Voici peut-être le poème de Léopold Sédar Senghor, qui nous donne le plaisir esthétique le plus achevé et le plus durable. Et comme cela se passe avec toute oeuvre d’art vraiment transcendante, ce plaisir est à la fois intense et mystérieux. De quoi exactement est-il fait ? C’est le secret du poète, et notre tache va consister à l’approcher, l’apprivoiser et peut-être à en voler quelques uns des éléments constitutifs.
Le poème est tout entier fondé sur une évocation du plus ancien empire africain connu : l’empire du Wagadou, improprement nommé Ghana par les voyageurs arabes.
Ce sont ceux-ci en effet.
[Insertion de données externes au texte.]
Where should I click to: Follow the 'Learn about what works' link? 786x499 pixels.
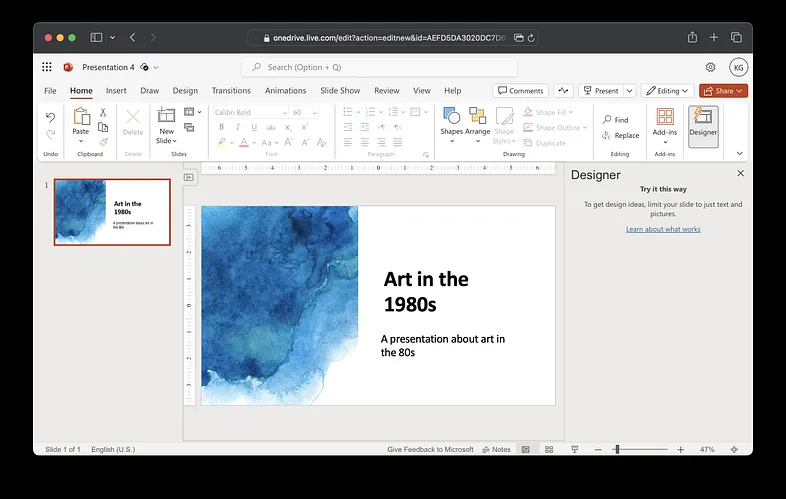point(663,230)
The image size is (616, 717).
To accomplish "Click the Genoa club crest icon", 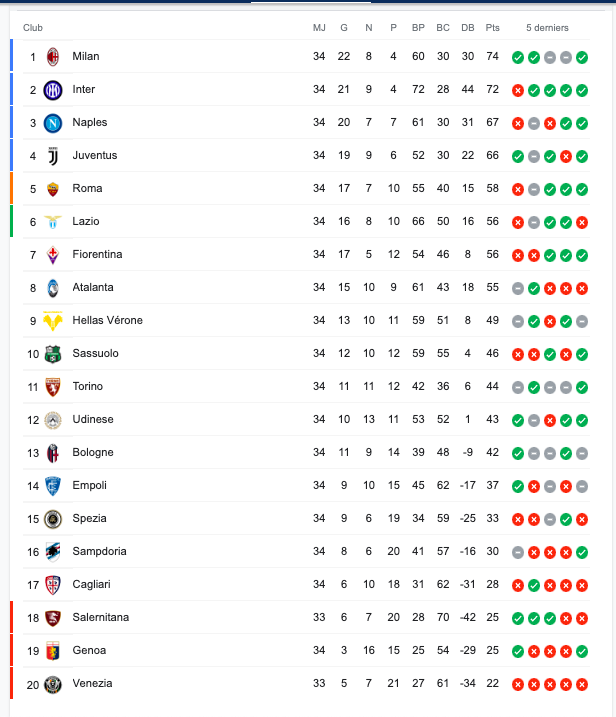I will coord(53,651).
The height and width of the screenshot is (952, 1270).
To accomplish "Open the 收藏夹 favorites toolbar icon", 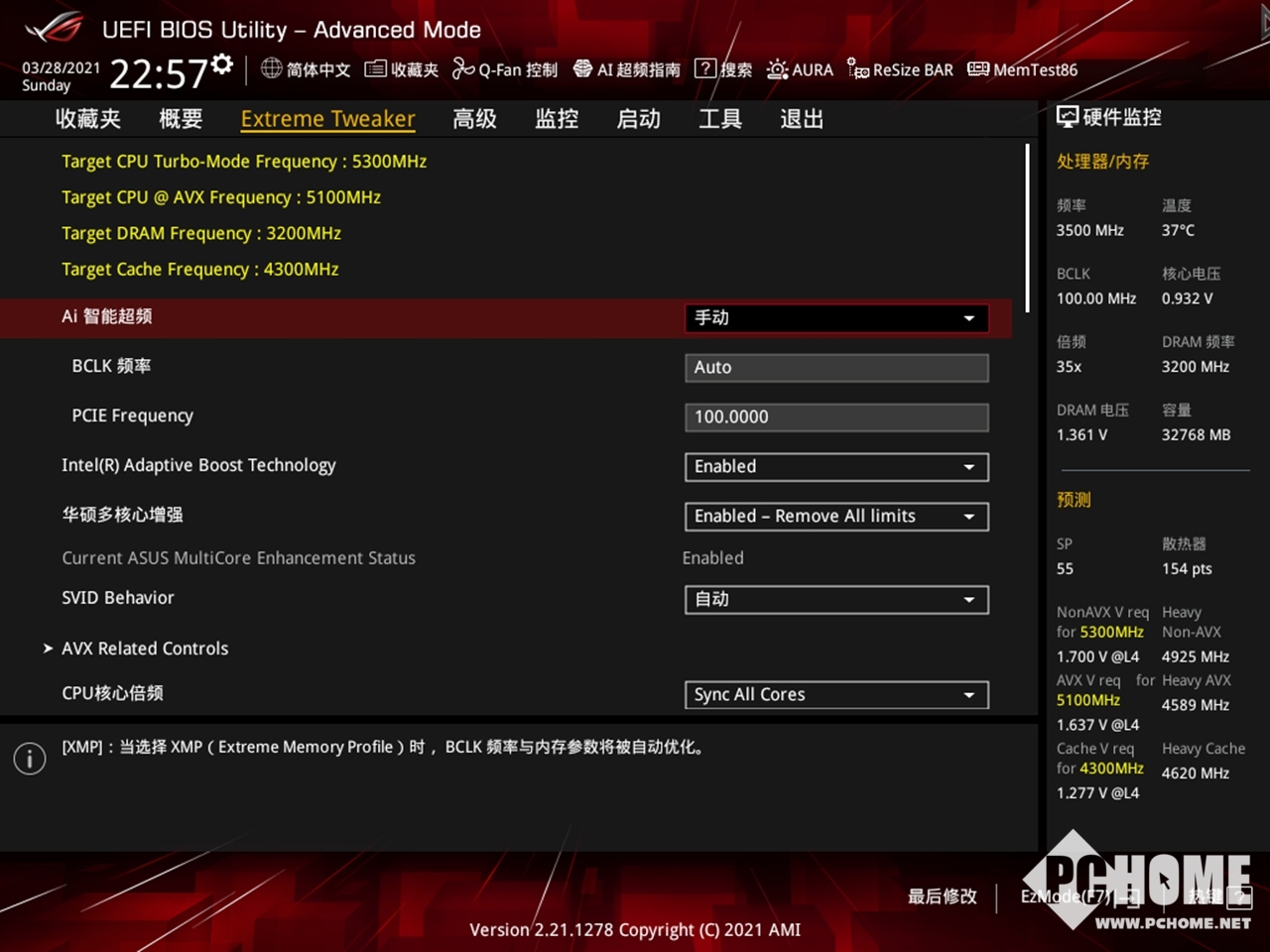I will [x=402, y=69].
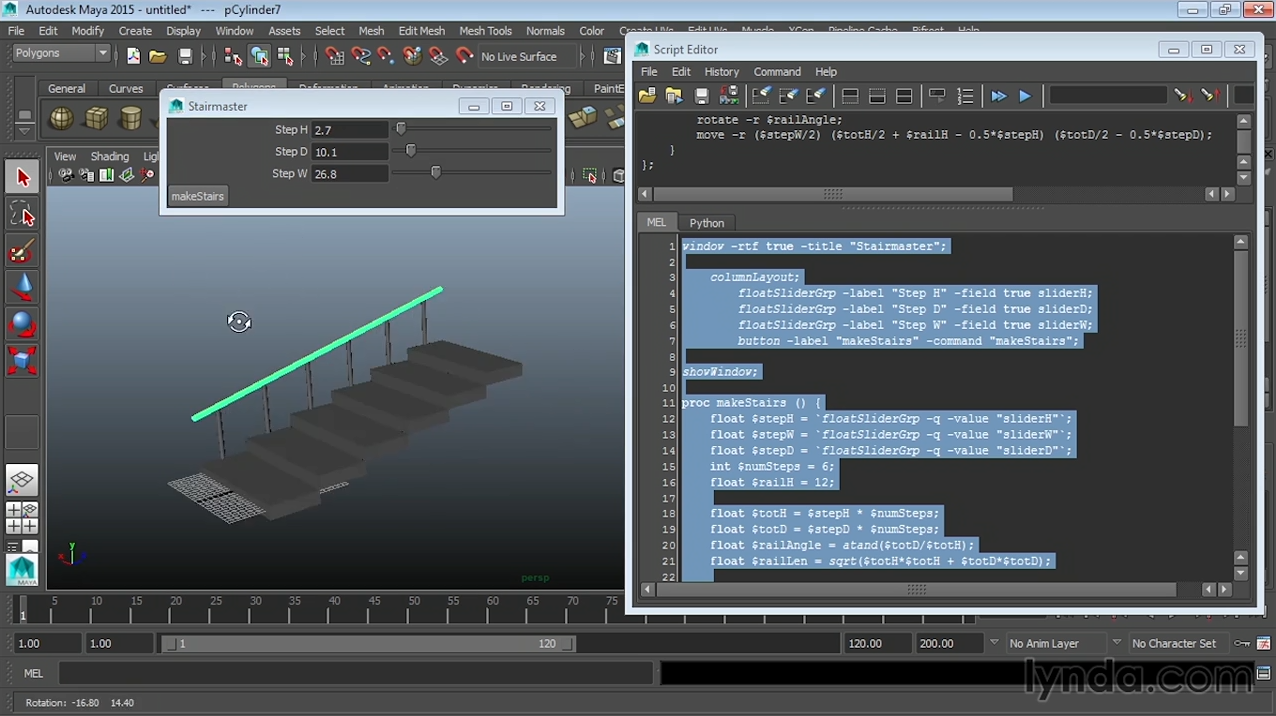The image size is (1276, 716).
Task: Select the Move tool in toolbox
Action: point(22,288)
El Békri, El Idrissa qui ont les premiers rapporté l’existence de cet empire situé à cheval sur la Mauritanie, le Sénégal et le Mali actuel dont l’opulence avait étonné ces voyageurs venus du Nord.
Senghor se souviendra de ces descriptions.
Cet empire avait été constitué par les Soninké vers le début de notre ère. Les Soninké eux-mêmes venaient de l’extrême Est, leurs traditions citent la Palestine et l’Egypte, avant d’arriver dans l’Adrar au cours d’une migration qu’il est impossible de dater. La fondation du Wagadou se fit, d’après leur mythe, avec l’alliance du grand serpent Bida à qui il fallait sacrifier tous les ans une jeune fille vierge. On retrouve une allusion à ce serpent tutélaire au vers 9 du poème.